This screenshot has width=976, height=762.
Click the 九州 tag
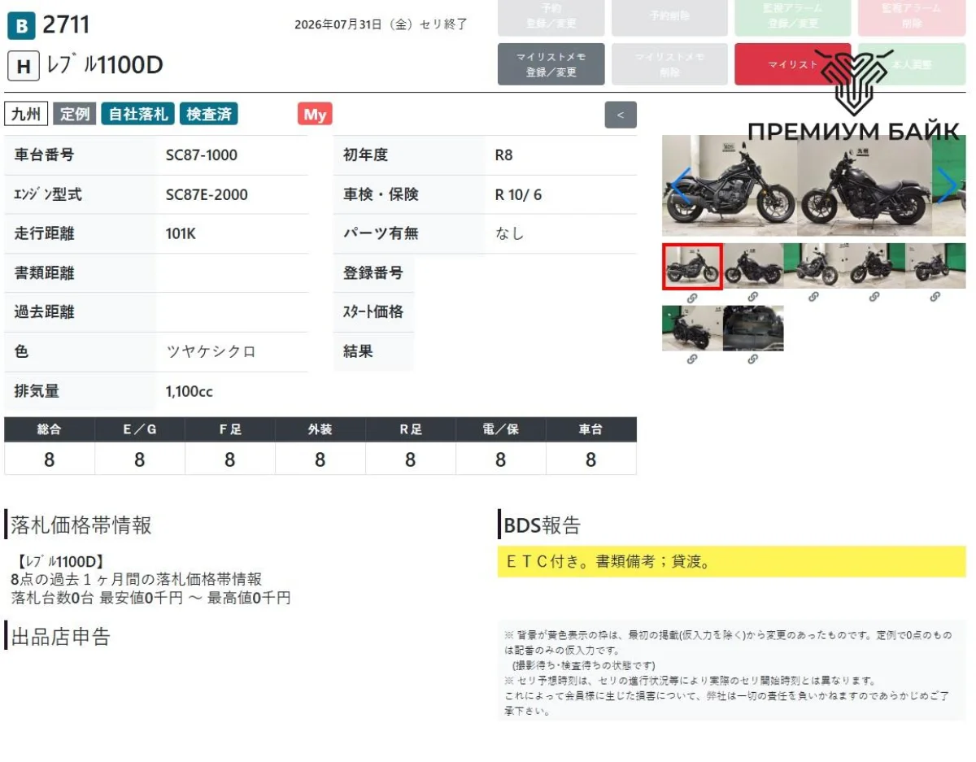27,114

==

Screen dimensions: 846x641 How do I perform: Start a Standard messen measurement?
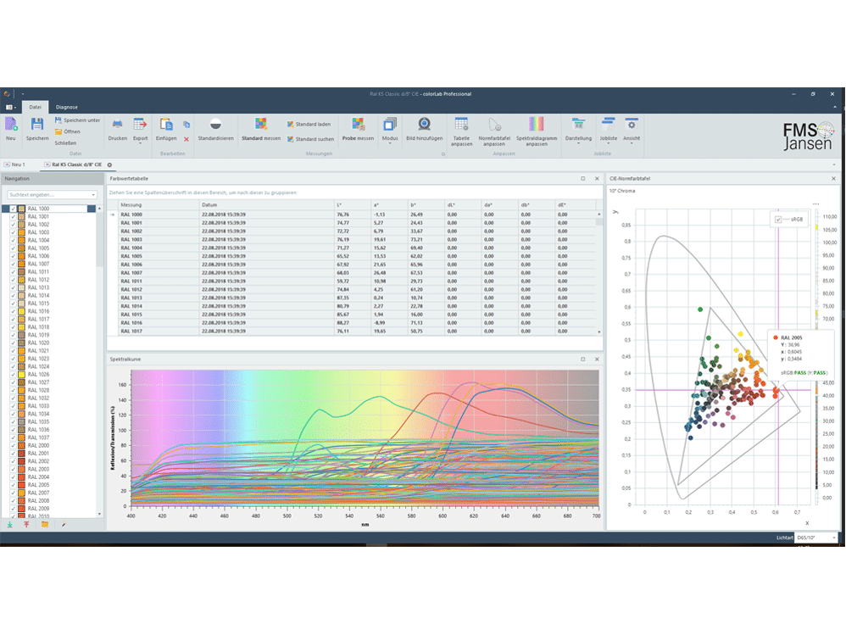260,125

--

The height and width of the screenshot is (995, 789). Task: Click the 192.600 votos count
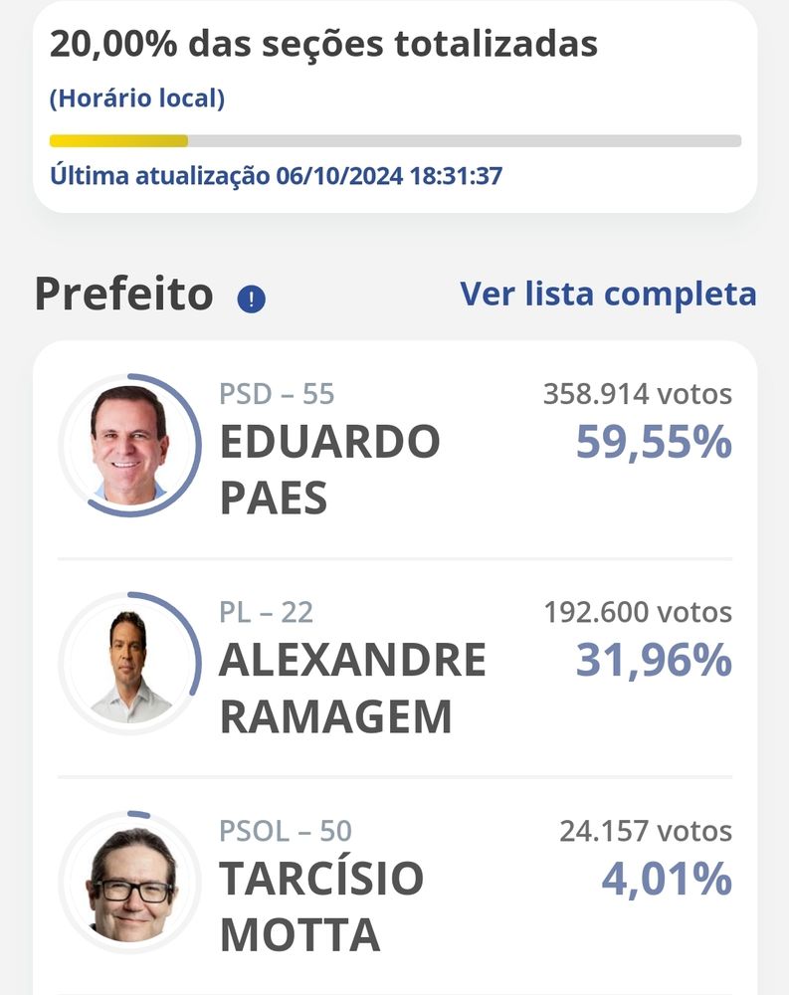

**Problem to solve**
Find how many lines of the listing include the word "height" and answer with that count by itself.

**Answer to this task**
2